Passage shown.
The accompanying music video for "Alive" was directed by Jim Gable and edited by Scott C. Wilson. The video opens with Lopez composing the melody and writing the lyrics for "Alive" on a piano in her living room, which overlooks a pier. Behind her, a flashing screen displays scenes from Enough, along with Lopez recording the song in a studio with her band. After walking away from the piano, she lies optimistically on her sofa. She is then seen singing amid a large body of outdoor water. At the instrumental passage for "Alive", Lopez embraces the music being played by the band and changes a few chords with Rooney, who is seated at a piano. She then emotionally finishes recording the song during its final chorus. Throughout the entire video, clips from the film continue to be inter cut with these settings. The music video for "Alive" was included on a special edition DVD re-release of Enough, as well as Lopez's first music video compilation The Reel Me (2003). Lopez performed the song for the first and only time on The Oprah Winfrey Show on May 17, 2002.

Data entries.
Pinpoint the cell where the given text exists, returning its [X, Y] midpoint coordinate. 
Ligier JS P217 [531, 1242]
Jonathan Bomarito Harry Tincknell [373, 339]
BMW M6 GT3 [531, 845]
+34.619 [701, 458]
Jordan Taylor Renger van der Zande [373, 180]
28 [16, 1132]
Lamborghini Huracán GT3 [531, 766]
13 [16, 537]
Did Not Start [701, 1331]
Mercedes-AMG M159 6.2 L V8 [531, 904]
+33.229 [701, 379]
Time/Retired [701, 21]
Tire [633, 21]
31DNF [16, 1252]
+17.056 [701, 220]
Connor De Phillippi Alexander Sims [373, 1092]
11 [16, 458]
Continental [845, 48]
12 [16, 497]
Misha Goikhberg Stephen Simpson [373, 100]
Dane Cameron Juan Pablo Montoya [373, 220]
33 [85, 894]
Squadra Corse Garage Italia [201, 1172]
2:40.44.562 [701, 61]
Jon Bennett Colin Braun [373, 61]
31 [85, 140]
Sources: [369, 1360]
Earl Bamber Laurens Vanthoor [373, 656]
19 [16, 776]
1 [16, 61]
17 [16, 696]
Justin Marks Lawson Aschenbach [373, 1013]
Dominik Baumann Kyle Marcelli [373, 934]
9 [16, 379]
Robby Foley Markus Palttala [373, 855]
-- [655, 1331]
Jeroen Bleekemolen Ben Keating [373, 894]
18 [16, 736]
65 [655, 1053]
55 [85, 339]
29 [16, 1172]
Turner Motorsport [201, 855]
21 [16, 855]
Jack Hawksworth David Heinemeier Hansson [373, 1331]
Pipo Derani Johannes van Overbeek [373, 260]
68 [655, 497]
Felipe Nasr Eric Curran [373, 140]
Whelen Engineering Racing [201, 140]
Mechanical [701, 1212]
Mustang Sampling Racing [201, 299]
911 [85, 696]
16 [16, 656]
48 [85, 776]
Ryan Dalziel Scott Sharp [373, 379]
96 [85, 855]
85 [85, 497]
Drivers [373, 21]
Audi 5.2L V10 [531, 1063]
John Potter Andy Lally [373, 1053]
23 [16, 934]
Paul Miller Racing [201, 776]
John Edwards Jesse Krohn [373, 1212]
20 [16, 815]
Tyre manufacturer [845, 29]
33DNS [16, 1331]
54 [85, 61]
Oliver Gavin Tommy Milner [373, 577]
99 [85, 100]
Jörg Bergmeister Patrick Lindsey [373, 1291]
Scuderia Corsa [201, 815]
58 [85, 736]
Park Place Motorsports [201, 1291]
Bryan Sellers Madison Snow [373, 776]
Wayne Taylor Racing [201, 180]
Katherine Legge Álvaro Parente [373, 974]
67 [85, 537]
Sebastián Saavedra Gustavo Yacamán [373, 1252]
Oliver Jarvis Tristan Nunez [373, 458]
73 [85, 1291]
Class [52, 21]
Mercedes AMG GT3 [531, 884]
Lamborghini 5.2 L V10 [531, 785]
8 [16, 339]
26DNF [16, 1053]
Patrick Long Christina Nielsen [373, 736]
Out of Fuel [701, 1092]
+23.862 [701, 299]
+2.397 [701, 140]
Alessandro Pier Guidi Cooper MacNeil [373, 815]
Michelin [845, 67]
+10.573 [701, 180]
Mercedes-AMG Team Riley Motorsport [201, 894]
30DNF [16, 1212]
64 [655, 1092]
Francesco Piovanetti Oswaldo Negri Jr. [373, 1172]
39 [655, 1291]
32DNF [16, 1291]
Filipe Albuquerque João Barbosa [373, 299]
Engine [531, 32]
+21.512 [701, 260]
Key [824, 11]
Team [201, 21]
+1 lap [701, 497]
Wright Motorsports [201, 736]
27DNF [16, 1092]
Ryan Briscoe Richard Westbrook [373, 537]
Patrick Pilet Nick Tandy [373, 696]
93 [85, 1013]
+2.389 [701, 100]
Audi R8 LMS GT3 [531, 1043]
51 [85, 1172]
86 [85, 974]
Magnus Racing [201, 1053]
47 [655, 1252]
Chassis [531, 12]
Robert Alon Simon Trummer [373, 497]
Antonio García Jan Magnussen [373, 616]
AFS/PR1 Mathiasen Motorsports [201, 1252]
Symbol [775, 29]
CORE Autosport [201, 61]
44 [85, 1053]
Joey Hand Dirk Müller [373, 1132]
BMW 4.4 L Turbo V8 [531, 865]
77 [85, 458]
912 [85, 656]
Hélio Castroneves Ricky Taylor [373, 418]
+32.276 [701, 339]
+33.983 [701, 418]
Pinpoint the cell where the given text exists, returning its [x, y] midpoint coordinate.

What you are asked to do.
Answer these questions using the passage on the "Alive" music video:
1. Who edited the video?
2. What does the living room in the opening scene overlook?
3. On which show and on what date did Lopez perform the song?
The records have no connection to the passage on the "Alive" music video.

The answer.
1. Scott C. Wilson
2. A pier
3. The Oprah Winfrey Show, on May 17, 2002